Figures from the Maine Department of Corrections show that more than half of the prisoners in the Special Management Unit, commonly known as the Supermax, have a severe mental illness. Of about 120 prisoners in the unit, seven have spent more than a year in isolation and 21 have been there at least 251 days.
Petzel says lawmakers should look to mental health treatment center policies for guidance.
"In our setting, the average that we would have to do that is in the range of an hour or two," says Dr. William Nelson, the clinical director of the Riverview Psychiatric Center in Augusta, one of two state psychiatric hospitals that serves people with severe mental illness.
"We follow national Medicare mandated guidelines, as do all accredited hospitals," he says. "So the Joint Commission of Health Care Accreditation, as well as hospital licensure, have very strict controls around what hospitals can do as far as seclusion and restraint."
Nelson says restraints would be used for a matter of minutes. Instead, patients can often be calmed with the use of prescription medication. "And that does seem to reduce the need for solitary confinement or seclusion," he says.
In cases where short-term seclusion is needed, Nelson says Riverview policies call for evaluation and monitoring by a physician. But Rep. Stan Gerzofsky, co-chair of the Criminal Justice Committee, says the difference is that Riverview is a hospital.
"Over at Riverview, they haven't been convicted of a crime," Gerzofsky says. "At the prison, they've been held criminally responsible. We have a mental health ward that's been accredited as the best in the country. And that's where people with serious mental illness in the prison are."

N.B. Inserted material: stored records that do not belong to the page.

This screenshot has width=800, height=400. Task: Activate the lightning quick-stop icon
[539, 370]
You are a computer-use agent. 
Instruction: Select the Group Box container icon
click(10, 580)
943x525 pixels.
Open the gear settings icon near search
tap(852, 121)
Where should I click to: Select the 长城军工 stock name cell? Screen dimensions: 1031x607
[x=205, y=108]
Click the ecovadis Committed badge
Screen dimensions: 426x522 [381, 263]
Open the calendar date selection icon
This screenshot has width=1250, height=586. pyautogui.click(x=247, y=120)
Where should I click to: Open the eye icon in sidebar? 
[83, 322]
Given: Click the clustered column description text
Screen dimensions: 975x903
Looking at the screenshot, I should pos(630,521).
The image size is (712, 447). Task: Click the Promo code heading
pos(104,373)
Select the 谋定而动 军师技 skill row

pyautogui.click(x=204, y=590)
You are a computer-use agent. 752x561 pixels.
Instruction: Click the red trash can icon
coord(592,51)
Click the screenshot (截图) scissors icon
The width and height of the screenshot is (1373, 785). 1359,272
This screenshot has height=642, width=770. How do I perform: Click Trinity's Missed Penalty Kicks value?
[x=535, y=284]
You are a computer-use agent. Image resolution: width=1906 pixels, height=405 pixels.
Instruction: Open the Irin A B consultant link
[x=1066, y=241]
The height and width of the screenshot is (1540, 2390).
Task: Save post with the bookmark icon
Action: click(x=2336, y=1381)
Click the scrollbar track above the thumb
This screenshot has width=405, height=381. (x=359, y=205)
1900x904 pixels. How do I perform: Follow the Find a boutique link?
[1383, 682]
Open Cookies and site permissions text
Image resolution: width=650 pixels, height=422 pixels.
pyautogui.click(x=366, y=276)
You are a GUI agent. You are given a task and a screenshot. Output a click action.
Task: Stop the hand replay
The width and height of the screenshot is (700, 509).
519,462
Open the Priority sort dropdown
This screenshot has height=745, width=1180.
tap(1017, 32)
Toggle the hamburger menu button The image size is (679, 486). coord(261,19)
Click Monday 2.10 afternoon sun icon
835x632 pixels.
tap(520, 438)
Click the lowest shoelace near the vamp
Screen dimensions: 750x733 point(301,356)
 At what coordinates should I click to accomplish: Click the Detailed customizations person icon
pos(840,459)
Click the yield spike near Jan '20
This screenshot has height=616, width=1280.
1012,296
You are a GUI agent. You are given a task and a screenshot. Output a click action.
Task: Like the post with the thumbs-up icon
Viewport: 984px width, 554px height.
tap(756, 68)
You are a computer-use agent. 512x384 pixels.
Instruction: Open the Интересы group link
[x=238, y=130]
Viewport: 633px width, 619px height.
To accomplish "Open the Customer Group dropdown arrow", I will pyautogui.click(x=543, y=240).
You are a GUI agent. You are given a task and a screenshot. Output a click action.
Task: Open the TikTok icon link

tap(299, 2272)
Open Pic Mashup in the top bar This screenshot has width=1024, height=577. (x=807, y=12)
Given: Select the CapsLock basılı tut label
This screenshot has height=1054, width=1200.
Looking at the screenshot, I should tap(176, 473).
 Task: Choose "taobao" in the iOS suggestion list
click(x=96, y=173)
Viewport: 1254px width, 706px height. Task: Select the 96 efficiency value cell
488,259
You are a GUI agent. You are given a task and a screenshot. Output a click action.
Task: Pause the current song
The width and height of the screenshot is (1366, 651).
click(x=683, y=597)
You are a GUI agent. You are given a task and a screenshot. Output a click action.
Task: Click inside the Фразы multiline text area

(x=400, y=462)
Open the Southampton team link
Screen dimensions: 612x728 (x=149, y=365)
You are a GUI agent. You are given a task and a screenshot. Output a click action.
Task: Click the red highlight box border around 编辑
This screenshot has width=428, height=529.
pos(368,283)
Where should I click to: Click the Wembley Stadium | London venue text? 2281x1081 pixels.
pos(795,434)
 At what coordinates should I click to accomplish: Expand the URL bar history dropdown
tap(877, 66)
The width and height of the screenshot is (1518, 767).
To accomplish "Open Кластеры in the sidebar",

Rep. Schatz counters that the mental health ward cannot accommodate a large number of people, and that many of those prisoners in administrative and high risk segregation likely belong there.
Dr. Janis Petzel and other Maine psychiatists say there's one final place for lawmakers to look for guidance: other states which have begun excluding prisoners with severe mental illness from segregation units, and Great Britain, which has fewer people in solitary confinement than the state of Maine.